* [REQUIRED WORK]: Reproduce verbatim, line by line, everything from the line containing "The width and" to the last line of the listing below; add nothing.

* [DATA FOR ANALYSIS]:
▶

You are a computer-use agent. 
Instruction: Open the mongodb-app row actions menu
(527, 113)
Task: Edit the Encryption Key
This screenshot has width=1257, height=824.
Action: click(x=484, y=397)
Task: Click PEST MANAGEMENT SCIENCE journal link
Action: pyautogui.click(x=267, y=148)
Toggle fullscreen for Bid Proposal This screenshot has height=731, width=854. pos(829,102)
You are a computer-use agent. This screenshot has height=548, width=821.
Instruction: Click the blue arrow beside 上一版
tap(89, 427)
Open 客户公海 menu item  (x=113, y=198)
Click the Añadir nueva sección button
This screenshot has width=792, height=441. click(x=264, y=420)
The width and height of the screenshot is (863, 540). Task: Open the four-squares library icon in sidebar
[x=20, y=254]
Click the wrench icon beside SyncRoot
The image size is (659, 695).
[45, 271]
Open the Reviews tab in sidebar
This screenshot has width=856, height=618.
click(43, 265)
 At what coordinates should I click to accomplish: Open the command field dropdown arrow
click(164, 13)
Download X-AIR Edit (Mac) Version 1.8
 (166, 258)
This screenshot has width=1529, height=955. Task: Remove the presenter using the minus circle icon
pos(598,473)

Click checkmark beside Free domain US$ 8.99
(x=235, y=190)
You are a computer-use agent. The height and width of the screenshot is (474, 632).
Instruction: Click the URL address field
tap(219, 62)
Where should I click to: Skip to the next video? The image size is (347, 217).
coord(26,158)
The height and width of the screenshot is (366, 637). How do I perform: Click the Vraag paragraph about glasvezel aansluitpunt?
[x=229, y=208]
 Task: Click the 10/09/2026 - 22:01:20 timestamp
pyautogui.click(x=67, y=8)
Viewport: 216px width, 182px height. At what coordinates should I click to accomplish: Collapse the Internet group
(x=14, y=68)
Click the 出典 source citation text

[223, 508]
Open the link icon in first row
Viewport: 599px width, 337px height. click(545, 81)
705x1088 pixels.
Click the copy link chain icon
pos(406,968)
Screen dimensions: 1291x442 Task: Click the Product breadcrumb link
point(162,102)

◀

* [RESPONSE TO THE TASK]:
The width and height of the screenshot is (863, 540). Task: Open the four-squares library icon in sidebar
[x=20, y=254]
Click the wrench icon beside SyncRoot
The image size is (659, 695).
[45, 271]
Open the Reviews tab in sidebar
This screenshot has width=856, height=618.
click(43, 265)
 At what coordinates should I click to accomplish: Open the command field dropdown arrow
click(164, 13)
Download X-AIR Edit (Mac) Version 1.8
 (166, 258)
This screenshot has width=1529, height=955. Task: Remove the presenter using the minus circle icon
pos(598,473)

Click checkmark beside Free domain US$ 8.99
(x=235, y=190)
You are a computer-use agent. The height and width of the screenshot is (474, 632).
Instruction: Click the URL address field
tap(219, 62)
Where should I click to: Skip to the next video? The image size is (347, 217).
coord(26,158)
The height and width of the screenshot is (366, 637). How do I perform: Click the Vraag paragraph about glasvezel aansluitpunt?
[x=229, y=208]
 Task: Click the 10/09/2026 - 22:01:20 timestamp
pyautogui.click(x=67, y=8)
Viewport: 216px width, 182px height. At what coordinates should I click to accomplish: Collapse the Internet group
(x=14, y=68)
Click the 出典 source citation text

[223, 508]
Open the link icon in first row
Viewport: 599px width, 337px height. click(545, 81)
705x1088 pixels.
Click the copy link chain icon
pos(406,968)
Screen dimensions: 1291x442 Task: Click the Product breadcrumb link
point(162,102)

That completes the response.